What's an Institution, Anyway?

Seventy miles south of Buffalo is a revered meeting place where a multitude of America’s deepest thinkers and political elite have shared their ideas. Its stage has been graced by historic figures such as Booker T. Washington, Susan B. Anthony, and Franklin Delano Roosevelt. More recently, retired U.S. Supreme Court Justice Sandra Day O’Connor, former Vice President Al Gore, and documentarian Ken Burns, have offered their insight on contemporary topics from its century-old platform.

The irreplaceable historic site is “The Amp,” the Chautauqua Institution’s outdoor amphitheater, which was aptly described in the following fashion in 1989 when the Chautauqua Institution obtained the lofty status of a National Historic Landmark:

"This structure is at the center of all Chautauqua activities. It is here that the community gathers for daily lectures and concerts and religious services on Sundays. Few podiums in this country have held such a distinguished group of speakers and performers."

Despite its role for over 120 years as the spiritual heart of this lakeside community, the Chautauqua Institution’s Board of Trustees is determined to demolish and replace The Amp. Pleas to preserve the nationally-recognized facility, expressed by the New York State Historic Preservation Office and regional preservation organizations, seem not to have deterred the board from its plan to demolish “The Amp” at the close of the 2015 summer season.

But the Chautauqua Institution’s leadership is not above the law. Although exempt from the local municipality’s zoning requirements, the 800-acre campus of the world-renowned cultural and education community is not the board’s fiefdom over which it exercises unfettered control.

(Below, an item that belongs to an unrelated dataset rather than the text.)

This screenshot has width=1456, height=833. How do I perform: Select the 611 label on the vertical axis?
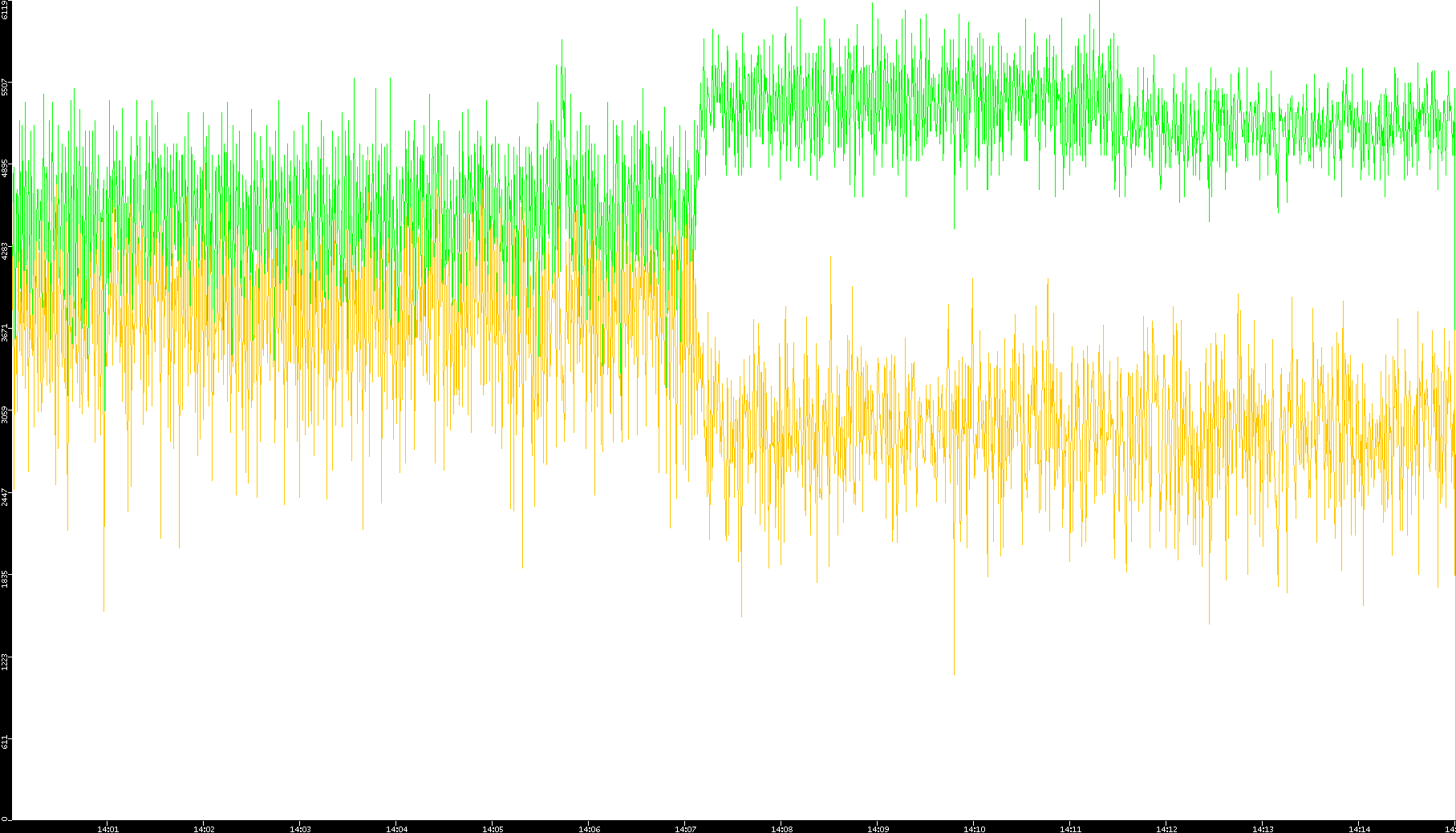click(x=5, y=742)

Any decision to demolish and replace The Amp must be preceded by a review of the proposed action by the Town Board of the Town of Chautauqua pursuant to the “Chautauqua Lake Local Waterfront Revitalization Program” [LWRP]. That local law was enacted by the town in 2008 and went into effect in 2011 following adoption of the plan by nine municipalities bordering the lake. Significantly, the LWRP review process will trigger the comprehensive environmental assessment mandated by SEQRA, the State Environmental Quality Review Act.

The Town of Chautauqua adopted the LWRP for the purpose of preserving, enhancing and beneficially using the natural and man-made resources of the town’s unique waterfront areas, including the Chautauqua Institution. Whenever a proposed action is located within the boundaries of the town’s waterfront area, the Town Board is required to make a determination that the project “is consistent with the LWRP policy and conditions.”

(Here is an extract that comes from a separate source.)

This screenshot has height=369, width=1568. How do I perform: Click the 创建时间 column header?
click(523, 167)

It is difficult to conceive of the Chautauqua Town Board rationally concluding that the planned demolition of The Amp is an action “consistent with” the LWRP. The second of thirteen policies identified in the town’s local law reflects a commitment to protecting historically significant buildings. More specifically, Policy Number 2 expresses a desire to, “Preserve historic resources of the waterfront area of Chautauqua Lake.” The accompanying narrative highlights the fact that the Chautauqua Institution and its contributing buildings are listed as a National Historic Landmark District. Notably, The Amp was the first structure identified in the application that led to the historic landmark status.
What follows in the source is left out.